### [Records for the exercise]

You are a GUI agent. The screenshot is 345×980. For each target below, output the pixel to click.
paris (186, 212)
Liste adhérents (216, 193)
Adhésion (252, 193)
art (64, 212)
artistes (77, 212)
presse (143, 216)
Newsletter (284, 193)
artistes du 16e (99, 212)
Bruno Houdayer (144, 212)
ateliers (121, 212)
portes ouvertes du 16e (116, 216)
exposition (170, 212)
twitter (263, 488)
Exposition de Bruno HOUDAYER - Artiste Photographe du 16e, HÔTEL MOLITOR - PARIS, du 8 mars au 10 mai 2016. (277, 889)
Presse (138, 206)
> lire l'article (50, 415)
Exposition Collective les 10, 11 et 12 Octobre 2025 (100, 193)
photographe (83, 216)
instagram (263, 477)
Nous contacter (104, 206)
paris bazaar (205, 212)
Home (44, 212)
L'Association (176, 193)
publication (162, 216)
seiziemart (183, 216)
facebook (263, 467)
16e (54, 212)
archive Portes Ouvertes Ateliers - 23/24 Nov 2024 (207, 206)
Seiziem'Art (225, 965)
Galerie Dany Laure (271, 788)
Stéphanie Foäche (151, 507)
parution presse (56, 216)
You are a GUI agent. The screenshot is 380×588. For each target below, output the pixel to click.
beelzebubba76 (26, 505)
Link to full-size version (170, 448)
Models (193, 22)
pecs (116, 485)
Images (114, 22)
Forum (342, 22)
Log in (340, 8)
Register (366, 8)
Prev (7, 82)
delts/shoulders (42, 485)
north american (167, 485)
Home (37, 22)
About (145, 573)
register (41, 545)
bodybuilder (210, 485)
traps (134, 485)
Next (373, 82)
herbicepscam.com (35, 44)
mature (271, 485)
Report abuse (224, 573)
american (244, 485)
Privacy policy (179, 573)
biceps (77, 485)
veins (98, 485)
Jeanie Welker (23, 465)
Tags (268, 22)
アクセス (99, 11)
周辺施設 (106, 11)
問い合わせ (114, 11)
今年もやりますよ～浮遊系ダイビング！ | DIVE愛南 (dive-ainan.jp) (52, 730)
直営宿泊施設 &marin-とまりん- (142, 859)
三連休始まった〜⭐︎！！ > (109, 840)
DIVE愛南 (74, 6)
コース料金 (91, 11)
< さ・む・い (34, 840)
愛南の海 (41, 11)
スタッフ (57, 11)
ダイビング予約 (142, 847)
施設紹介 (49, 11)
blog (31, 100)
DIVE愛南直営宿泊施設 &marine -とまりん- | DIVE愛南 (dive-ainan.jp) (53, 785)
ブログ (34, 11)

* * *

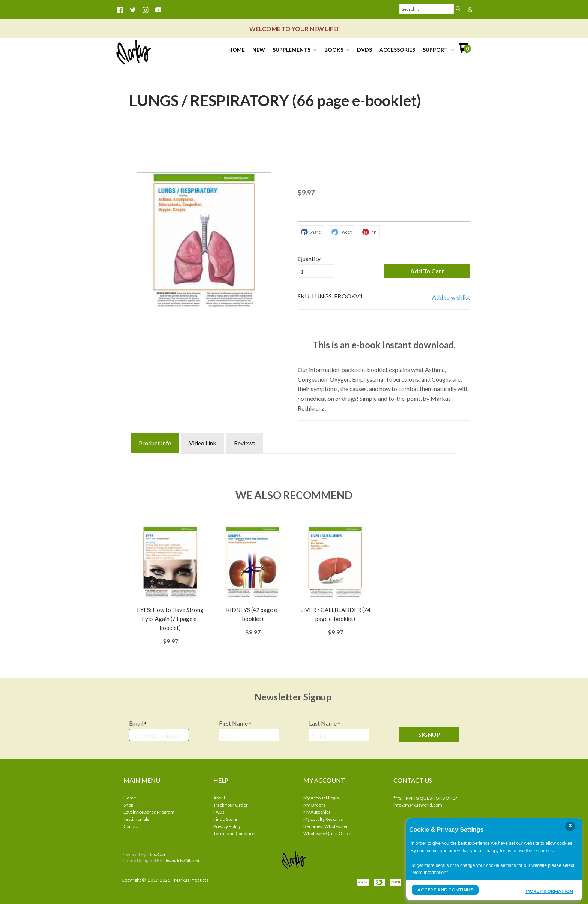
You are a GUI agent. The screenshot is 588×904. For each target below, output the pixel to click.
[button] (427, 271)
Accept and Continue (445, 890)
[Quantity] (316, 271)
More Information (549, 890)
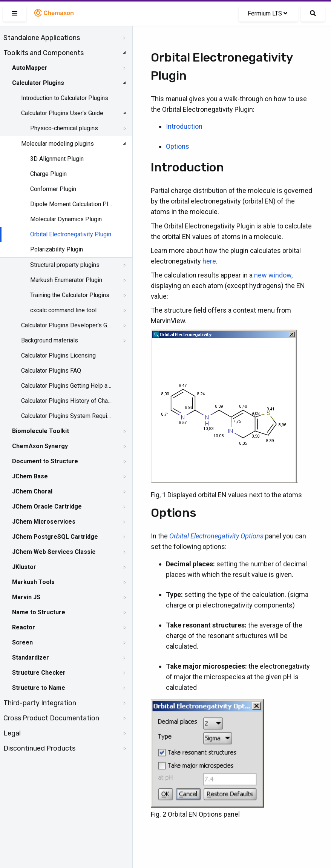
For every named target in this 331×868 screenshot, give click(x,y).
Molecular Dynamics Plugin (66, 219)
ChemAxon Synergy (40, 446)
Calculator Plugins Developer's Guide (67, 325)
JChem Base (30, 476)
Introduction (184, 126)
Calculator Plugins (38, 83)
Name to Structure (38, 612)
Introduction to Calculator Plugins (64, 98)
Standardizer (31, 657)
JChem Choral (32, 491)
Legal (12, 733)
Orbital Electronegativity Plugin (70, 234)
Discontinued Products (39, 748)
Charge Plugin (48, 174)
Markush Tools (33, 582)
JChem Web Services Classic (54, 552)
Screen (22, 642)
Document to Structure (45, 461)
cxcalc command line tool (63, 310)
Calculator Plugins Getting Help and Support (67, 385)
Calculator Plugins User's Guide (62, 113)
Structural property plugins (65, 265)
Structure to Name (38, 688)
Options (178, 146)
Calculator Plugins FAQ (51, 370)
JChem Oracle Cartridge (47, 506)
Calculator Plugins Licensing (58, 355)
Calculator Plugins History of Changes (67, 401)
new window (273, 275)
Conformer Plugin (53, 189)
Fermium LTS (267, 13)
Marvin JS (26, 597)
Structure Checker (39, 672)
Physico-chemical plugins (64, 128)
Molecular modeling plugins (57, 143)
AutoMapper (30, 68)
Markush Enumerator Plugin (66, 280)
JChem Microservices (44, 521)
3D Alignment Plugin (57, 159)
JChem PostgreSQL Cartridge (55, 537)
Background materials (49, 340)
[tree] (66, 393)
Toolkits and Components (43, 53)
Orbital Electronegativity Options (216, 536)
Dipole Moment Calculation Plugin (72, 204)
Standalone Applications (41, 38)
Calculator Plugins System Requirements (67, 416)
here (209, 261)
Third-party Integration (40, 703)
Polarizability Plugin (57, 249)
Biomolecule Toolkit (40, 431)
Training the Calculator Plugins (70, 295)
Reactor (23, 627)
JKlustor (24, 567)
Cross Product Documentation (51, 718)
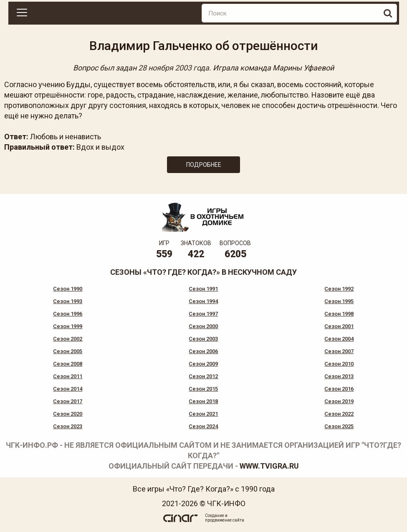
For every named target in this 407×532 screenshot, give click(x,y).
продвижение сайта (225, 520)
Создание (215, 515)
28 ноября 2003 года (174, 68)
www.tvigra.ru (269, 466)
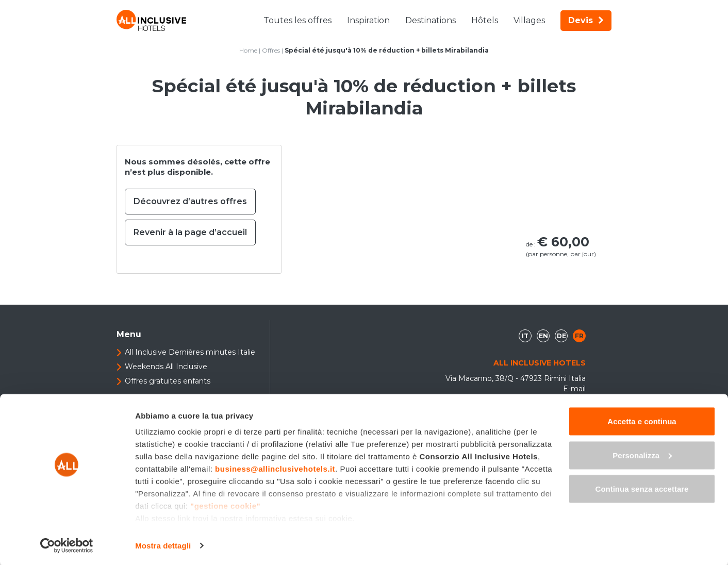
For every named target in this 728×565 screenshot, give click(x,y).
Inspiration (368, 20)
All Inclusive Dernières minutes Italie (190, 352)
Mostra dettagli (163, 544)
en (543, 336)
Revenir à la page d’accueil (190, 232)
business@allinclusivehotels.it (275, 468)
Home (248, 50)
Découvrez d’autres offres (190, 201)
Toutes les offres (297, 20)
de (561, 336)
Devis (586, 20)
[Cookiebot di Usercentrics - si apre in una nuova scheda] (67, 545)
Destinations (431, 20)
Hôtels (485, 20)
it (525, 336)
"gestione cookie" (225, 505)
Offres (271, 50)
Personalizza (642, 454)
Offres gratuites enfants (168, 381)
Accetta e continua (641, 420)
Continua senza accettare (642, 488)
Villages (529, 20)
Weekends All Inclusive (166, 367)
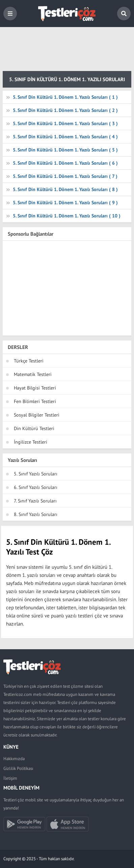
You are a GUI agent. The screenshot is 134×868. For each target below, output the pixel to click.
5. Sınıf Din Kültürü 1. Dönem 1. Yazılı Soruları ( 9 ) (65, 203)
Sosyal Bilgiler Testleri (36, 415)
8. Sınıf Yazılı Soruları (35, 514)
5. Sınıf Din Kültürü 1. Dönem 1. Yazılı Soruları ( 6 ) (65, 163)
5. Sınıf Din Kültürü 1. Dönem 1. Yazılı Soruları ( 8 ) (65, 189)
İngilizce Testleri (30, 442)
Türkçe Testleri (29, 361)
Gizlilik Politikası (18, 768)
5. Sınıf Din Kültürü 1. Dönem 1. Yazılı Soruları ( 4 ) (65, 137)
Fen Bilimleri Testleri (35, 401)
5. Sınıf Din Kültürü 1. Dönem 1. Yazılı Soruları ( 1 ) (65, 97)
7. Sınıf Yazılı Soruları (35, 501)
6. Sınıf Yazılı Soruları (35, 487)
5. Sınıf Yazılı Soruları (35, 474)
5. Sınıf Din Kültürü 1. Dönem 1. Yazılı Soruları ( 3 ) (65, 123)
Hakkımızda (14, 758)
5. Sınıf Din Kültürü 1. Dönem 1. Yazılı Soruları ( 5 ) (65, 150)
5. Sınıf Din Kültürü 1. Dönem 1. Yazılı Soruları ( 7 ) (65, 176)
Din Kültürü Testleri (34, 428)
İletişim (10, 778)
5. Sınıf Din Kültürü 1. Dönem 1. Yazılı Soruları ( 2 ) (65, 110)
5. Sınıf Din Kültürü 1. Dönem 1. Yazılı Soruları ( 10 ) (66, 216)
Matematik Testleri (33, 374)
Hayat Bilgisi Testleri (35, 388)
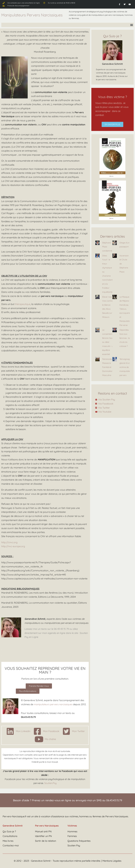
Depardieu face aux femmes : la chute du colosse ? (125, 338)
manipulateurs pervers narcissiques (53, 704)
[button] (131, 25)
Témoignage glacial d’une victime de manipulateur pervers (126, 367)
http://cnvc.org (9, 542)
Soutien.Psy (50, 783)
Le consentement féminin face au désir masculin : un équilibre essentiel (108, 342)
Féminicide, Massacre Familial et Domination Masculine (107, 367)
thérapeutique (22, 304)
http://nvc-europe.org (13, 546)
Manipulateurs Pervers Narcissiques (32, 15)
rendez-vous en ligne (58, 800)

* * *

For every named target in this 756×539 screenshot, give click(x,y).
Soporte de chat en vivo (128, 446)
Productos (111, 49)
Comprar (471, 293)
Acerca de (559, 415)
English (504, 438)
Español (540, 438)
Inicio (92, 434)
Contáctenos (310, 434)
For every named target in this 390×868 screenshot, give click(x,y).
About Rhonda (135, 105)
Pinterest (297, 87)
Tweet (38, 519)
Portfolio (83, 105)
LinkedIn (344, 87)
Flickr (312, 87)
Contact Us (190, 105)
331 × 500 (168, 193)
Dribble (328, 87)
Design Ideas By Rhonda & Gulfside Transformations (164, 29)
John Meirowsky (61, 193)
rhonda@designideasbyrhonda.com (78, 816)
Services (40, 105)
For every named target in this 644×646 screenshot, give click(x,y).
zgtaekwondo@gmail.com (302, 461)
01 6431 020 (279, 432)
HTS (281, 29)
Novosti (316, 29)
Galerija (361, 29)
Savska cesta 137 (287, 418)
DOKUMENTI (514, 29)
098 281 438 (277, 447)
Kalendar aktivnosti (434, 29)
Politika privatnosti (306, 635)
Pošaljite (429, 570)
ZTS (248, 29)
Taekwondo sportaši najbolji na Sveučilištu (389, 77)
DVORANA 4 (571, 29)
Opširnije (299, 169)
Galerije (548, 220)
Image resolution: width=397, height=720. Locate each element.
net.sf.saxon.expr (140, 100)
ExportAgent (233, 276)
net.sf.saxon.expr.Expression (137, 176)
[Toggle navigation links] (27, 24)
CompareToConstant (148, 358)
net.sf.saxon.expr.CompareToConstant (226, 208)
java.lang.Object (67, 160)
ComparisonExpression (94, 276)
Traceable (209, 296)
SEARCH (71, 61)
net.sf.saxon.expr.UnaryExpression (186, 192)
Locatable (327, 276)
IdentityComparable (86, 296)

### [Given instruction]
Which rows above contain the string "this"? Pull out each of them in full.

### [Task answer]
For every named target in this 331×868 screenshot, give click(x,y).
For every named target in this 407×532 screenshot, give click(x,y).
For every named target in this 728×565 screenshot, give click(x,y).
For every named target in this 756×539 screenshot, give click(x,y).
For every named target in this 390×868 screenshot, give click(x,y).
For every named target in this 644×646 screenshot, give click(x,y).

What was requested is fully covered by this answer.